图2 自发性腹膜后血肿的CT 和血管造影表现
SRH 患者临床表现具非特异性,常表现为腹部、腹股沟区、臀部和背部疼痛[4]。仅1/3 患者会出现出低血压和休克等血流动力学不稳定等表现[6],临床上常被忽略。 此外腹膜后巨大血肿的形成常引起机体低血容量,腹腔压力升高进而影响其他脏器灌注等。 因此更需要早期诊断和早期治疗。 临床上常采用腹部 CT 诊断 SRH,其精确率达 100%[7]。 SRH 治疗方法包括支持治疗、介入治疗和开放手术等。 支持治疗指补液、输血、抗凝药物逆转(维生素K 拮抗、补充血浆、凝血酶原和纤维蛋白原等)等。 众多学者推荐介入治疗作为抗凝致自发性腹膜后血肿的首选治疗方案[8-9]。 尤其是针对活动性出血的SRH 如术前出现持续性脉率加快,血压降低,或经过补充血容量血压仍不稳定者,血红蛋白、红细胞计数和红细胞比容呈进行性降低者。 可考虑行介入干预,术中造影常可见对比剂持续性外溢和/或隐约可见对比剂外渗[9]。
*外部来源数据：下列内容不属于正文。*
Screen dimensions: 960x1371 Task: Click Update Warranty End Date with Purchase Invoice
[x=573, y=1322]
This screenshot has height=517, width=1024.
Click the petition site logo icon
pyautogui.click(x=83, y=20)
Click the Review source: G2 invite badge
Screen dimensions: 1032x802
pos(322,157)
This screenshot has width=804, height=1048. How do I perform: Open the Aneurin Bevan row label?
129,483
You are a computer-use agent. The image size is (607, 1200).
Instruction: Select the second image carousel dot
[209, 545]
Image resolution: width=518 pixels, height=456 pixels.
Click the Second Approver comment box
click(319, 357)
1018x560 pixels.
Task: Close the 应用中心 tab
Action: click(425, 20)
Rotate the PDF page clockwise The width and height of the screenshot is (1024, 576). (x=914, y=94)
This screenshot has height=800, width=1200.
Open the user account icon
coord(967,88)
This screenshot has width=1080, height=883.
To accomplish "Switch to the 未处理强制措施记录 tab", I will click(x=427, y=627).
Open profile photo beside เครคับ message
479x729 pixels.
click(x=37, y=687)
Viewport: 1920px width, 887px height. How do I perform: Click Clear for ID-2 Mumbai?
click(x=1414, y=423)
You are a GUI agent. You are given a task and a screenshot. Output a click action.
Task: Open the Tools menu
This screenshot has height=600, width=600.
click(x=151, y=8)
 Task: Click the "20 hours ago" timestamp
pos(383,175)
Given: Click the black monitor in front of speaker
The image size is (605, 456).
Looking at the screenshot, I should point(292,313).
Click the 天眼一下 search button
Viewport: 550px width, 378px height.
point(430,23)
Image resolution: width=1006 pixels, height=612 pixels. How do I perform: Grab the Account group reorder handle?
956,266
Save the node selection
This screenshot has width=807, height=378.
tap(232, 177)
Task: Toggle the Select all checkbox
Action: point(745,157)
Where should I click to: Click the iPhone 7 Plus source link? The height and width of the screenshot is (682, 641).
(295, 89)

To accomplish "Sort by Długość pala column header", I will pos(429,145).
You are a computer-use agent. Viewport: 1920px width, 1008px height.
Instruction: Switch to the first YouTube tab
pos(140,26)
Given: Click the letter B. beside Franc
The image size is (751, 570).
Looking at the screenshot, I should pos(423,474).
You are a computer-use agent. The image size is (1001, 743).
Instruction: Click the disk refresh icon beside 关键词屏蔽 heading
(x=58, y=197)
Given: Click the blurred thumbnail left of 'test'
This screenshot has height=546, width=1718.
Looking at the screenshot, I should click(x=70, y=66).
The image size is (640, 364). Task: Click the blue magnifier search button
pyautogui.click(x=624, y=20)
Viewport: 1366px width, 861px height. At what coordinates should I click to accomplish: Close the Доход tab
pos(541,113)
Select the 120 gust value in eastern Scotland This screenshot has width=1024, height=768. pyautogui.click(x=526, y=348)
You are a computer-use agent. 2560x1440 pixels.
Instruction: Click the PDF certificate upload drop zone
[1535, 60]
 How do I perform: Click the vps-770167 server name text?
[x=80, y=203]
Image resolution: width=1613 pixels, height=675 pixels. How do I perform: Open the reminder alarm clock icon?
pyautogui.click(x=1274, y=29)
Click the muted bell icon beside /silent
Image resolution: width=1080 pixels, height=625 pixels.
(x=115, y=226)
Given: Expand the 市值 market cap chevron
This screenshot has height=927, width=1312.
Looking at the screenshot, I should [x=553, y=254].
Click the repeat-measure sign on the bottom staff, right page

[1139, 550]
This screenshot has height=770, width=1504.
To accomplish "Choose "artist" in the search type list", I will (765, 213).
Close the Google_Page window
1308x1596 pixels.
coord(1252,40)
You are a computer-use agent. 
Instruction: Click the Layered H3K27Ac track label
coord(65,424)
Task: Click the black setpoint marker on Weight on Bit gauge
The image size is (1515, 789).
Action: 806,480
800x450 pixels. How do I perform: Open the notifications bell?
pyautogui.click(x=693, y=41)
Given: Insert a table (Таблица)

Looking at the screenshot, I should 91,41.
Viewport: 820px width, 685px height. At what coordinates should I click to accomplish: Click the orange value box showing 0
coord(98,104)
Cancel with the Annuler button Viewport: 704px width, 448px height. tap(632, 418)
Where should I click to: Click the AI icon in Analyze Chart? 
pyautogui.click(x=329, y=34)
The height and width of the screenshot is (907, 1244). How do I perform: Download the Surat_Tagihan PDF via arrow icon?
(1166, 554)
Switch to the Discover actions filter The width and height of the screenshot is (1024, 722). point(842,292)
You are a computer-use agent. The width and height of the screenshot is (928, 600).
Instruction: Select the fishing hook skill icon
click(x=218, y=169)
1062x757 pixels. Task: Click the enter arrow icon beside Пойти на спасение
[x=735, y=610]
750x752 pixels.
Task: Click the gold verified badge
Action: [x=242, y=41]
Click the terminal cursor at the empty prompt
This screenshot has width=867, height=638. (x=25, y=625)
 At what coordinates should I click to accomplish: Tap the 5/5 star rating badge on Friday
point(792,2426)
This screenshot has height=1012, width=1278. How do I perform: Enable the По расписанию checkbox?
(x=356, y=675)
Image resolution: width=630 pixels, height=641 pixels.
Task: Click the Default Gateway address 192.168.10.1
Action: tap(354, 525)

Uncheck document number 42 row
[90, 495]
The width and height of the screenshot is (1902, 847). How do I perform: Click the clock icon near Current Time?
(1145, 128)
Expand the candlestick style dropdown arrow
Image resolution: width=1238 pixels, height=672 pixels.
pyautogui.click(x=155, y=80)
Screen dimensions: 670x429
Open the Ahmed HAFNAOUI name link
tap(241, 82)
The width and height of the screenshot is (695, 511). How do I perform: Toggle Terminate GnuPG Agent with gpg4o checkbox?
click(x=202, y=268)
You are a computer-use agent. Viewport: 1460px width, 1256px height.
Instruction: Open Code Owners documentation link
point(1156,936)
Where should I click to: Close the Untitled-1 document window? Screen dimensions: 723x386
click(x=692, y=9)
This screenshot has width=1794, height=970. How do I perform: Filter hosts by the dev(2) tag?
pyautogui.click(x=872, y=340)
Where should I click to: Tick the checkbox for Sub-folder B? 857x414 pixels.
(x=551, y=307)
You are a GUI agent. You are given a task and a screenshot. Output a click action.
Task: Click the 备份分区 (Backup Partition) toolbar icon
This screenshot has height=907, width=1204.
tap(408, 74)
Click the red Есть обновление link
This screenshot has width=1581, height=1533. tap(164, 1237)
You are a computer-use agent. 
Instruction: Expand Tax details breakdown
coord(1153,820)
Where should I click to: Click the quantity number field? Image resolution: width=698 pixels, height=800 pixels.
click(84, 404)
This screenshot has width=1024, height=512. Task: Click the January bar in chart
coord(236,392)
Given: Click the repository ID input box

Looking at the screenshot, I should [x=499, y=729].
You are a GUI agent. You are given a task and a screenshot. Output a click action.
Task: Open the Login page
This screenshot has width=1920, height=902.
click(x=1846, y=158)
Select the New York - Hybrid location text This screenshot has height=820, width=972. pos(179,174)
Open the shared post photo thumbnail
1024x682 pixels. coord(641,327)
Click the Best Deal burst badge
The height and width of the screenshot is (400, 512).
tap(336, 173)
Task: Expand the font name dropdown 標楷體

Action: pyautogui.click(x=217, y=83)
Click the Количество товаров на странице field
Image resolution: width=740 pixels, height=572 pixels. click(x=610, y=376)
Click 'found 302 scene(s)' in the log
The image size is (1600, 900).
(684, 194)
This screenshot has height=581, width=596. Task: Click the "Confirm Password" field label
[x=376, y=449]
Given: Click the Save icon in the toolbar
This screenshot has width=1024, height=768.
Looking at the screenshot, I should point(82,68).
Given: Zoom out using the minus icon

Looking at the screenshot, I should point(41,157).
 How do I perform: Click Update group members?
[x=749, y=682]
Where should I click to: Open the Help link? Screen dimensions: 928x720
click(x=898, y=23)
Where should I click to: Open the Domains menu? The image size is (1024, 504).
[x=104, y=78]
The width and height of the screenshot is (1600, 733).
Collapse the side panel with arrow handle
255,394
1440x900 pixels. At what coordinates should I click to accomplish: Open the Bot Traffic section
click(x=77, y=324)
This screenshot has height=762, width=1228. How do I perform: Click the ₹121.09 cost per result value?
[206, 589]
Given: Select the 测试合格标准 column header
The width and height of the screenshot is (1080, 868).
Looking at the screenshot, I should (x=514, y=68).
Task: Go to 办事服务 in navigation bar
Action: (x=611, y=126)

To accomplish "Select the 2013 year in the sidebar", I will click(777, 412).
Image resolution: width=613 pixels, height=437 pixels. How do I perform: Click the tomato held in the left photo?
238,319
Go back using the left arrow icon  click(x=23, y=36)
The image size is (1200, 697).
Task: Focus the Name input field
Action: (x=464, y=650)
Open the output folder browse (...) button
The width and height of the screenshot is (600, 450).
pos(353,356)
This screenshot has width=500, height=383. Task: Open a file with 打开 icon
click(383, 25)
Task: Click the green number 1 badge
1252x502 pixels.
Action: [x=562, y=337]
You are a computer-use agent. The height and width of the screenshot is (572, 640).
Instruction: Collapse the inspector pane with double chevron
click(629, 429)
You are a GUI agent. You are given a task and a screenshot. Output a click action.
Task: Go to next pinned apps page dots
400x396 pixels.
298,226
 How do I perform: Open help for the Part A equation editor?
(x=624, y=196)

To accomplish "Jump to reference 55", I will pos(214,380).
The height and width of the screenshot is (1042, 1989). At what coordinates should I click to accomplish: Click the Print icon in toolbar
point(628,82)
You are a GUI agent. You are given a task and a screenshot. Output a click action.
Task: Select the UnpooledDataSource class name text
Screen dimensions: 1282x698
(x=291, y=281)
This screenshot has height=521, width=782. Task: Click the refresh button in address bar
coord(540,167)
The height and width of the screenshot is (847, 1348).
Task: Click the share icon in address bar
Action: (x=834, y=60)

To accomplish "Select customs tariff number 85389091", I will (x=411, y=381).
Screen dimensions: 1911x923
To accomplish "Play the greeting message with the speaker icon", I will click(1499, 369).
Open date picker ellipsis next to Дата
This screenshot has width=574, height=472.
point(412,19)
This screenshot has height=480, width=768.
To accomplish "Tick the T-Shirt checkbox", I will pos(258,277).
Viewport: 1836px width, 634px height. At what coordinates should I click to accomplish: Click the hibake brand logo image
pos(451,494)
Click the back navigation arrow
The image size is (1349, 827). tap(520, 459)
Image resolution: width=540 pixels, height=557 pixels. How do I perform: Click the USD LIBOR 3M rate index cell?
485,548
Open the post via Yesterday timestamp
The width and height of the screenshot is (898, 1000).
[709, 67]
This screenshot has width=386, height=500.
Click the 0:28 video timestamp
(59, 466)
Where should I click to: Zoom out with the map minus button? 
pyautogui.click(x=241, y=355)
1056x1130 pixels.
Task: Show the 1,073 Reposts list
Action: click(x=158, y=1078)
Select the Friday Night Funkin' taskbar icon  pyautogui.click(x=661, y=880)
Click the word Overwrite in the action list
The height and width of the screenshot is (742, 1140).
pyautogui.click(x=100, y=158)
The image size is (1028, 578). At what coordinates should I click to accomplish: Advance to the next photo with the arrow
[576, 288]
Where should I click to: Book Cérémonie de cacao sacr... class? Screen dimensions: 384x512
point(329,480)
血管造影和介入栓塞技术可以明确出血点和大致估计出血速度,后采用不同的治疗措施。针对部分术前评估血流动力学不稳定患者,优势更为明显。 如病例1 出现心率加快,血压降低等,血管造影和介入栓塞技术具有显著优势[10]。但是介入栓塞技术在SRH 中也存在相应的不足,如无法应用于静脉系统出血和部分动脉如肠系膜动脉的治疗[10]。开放手术作为介入治疗失败的替代治疗方案,不建议作为抗凝致SRH 患者的首选方案。 但针对部分腹膜后血肿造成周围组织压迫患者,急诊开放手术首选[6,11]。
总而言之,针对抗凝所致的SRH 患者,建议采用血管造影和介入栓塞等技术明确诊断,必要时直接栓塞治疗,避免开放手术所带来的创伤和感染等风险。同时针对行抗凝治疗如低分子肝素、华法林和新型口服抗凝药物患者,定期随访必不可少。